— start Task material —
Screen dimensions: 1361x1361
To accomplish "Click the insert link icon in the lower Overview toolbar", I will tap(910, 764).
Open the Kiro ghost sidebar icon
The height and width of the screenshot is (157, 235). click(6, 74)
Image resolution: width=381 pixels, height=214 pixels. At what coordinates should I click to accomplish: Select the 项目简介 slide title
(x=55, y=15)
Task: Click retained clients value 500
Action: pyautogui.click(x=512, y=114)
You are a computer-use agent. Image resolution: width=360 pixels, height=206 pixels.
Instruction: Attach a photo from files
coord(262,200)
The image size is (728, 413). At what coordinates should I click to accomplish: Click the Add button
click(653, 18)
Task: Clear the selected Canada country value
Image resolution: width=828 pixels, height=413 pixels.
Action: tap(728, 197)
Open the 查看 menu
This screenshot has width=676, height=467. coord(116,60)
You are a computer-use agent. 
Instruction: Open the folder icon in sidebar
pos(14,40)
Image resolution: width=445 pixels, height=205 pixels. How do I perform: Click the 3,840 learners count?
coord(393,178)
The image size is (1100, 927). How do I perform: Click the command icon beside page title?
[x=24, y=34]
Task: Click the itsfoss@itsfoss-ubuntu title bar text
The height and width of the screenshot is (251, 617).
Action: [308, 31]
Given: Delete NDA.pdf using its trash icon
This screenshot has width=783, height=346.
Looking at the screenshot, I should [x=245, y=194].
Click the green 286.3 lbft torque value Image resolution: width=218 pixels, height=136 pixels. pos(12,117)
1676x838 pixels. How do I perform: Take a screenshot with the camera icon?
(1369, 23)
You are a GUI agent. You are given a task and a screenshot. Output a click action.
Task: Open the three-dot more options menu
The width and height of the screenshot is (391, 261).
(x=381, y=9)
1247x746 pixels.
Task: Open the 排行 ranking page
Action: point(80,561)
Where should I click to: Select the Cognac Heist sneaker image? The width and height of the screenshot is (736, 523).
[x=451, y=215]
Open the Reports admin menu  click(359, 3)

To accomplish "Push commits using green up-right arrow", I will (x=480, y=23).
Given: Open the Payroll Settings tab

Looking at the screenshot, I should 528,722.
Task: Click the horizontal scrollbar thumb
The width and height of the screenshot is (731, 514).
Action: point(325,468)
— end Task material —
What is expected: Please copy the records above word for word, from their first line through the line containing "Action: tap(728, 197)", including that line.

Output of the exercise:
Screen dimensions: 1361x1361
To accomplish "Click the insert link icon in the lower Overview toolbar", I will tap(910, 764).
Open the Kiro ghost sidebar icon
The height and width of the screenshot is (157, 235). click(6, 74)
Image resolution: width=381 pixels, height=214 pixels. At what coordinates should I click to accomplish: Select the 项目简介 slide title
(x=55, y=15)
Task: Click retained clients value 500
Action: pyautogui.click(x=512, y=114)
You are a computer-use agent. Image resolution: width=360 pixels, height=206 pixels.
Instruction: Attach a photo from files
coord(262,200)
The image size is (728, 413). At what coordinates should I click to accomplish: Click the Add button
click(653, 18)
Task: Clear the selected Canada country value
Image resolution: width=828 pixels, height=413 pixels.
Action: tap(728, 197)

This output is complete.